4. (1pt) Assume that c = 0.05. If you follow this investment strategy with the γ value as derived in the previous question, what is: Pr[W < w0] (i.e. the probability you experience a loss)? [Here again, we expect an approximate answer based on R simulations, not a pen-and-paper calculation.]
5. (1pt) Include in an Appendix the pseudocode of all the tasks your performed in R/Python for questions 1 to 4. [You are encouraged to write your pseudo-code before the actual implementation in R/Python, as this helps structure the coding process and organise your thoughts.]
3. Format Requirements
• You must submit your assignment on Turnitin (under the ”Main Assignment” section in Moodle).
• You must submit two files:
– A .pdf file: contains your answers to all questions.
– A . R/py file: contains all the R or Python code you used to produce your answers.
• About the . pdf file:
– It includes a title page with your student name and student zID.
– The page format is A4 (the standard Australian format).
– The minimum font size used is equivalent to ”Times New Roman” size 11.
– The minimum line spacing used is 1.15.
– The margins should not be narrower than the ”narrow” option in Word (0.5 inches on every side).
– The answers (including sub-parts) are numbered in the same way they are numbered in the statement of the questions.
– Your answers to Part One (including plots) must fit on 2 pages.
– Your answers to Part Two (including plots) must fit on 1 page.
– The main body of the pdf (i.e., the 3 pages) need not contain R or Python code but must include everything that is asked in the questions (e.g., visualizations,
tables, numbers, explanations, etc.).
– All R or Python code necessary to produce your results must be placed in an Appendix to your . pdf file. There is no page limit on this Appendix, but the efficiency of your code will be graded (see Marking Criteria). To be clear: we want the entirety of your R or Python code to be present in your Appendix (as well as in your . R/py file).
– This R or Python code Appendix must be made of text (not images).
• Specifically about your . R/py file:
– Your R or Python code must run as it is (and produce exactly the results in your assignment). If we cannot run your code, you will lose ALL marks associated with the R or Python code (C1 and C2 in the Marking Criteria).
– Your R or Python code must contain ALL steps necessary to answer the questions in this assignment. To be specific: you are NOT allowed to do any data manipulation in Excel or any software other than R or Python.
4. Marking Criteria
Each individual Question is allocated a fixed number of marks. To assess your answers, we will use a series of criteria. Those criteria are stated below, with a brief description that corresponds to a ‘HD mark’. Not all criteria are relevant to every sub-question: find a detailed mapping below.
• C1: Code Correctness: Your codes, functions and algorithms produce exactly the desired results, and do not produce any irrelevant/superfluous results.

#### Dataset extract:
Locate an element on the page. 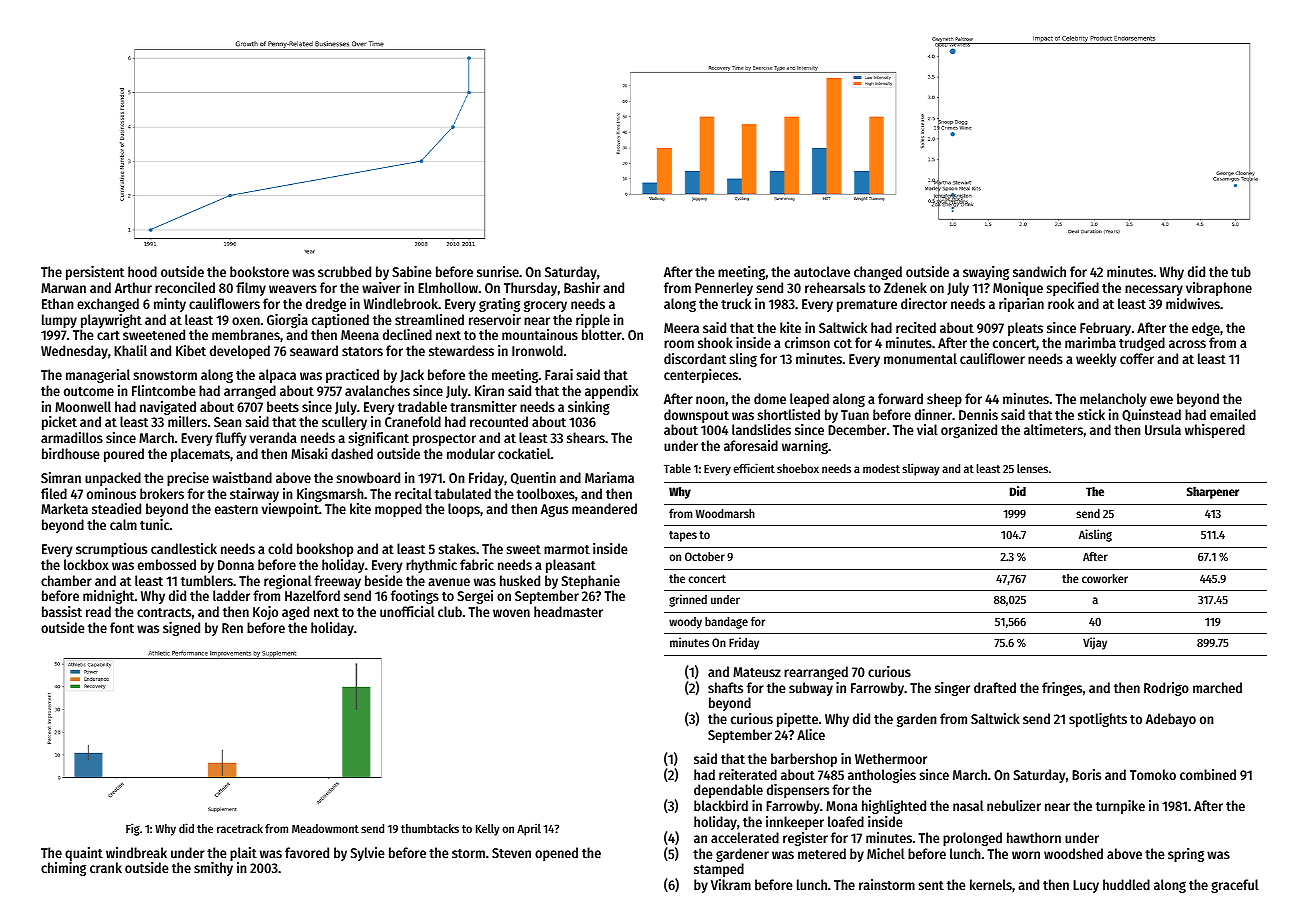 The width and height of the page is (1308, 924). lenses is located at coordinates (1032, 468).
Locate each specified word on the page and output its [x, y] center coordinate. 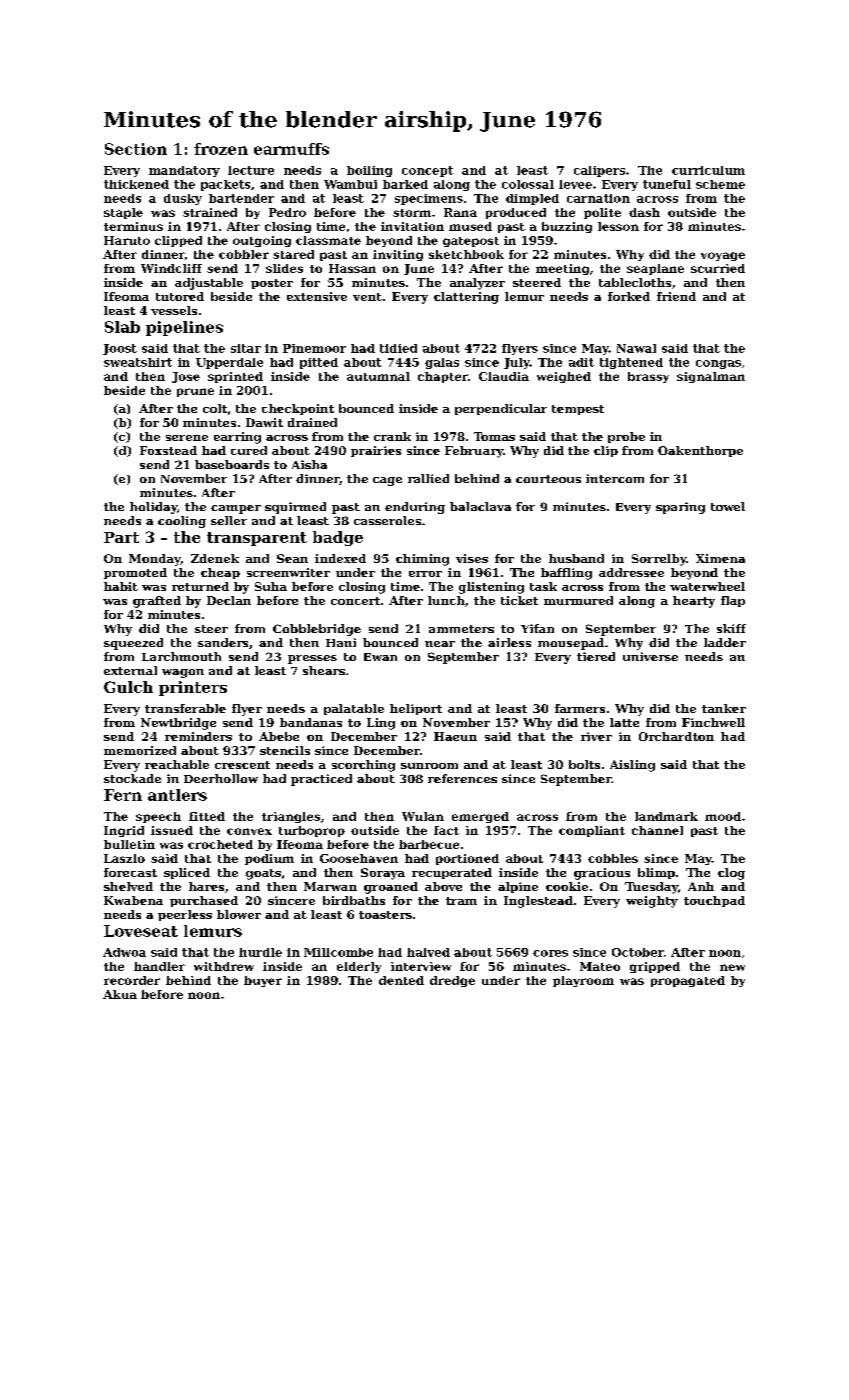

#### What is needed:
In the assignment instructions, what is the minimum line spacing for the .pdf file?

#### Response to this task:
1.15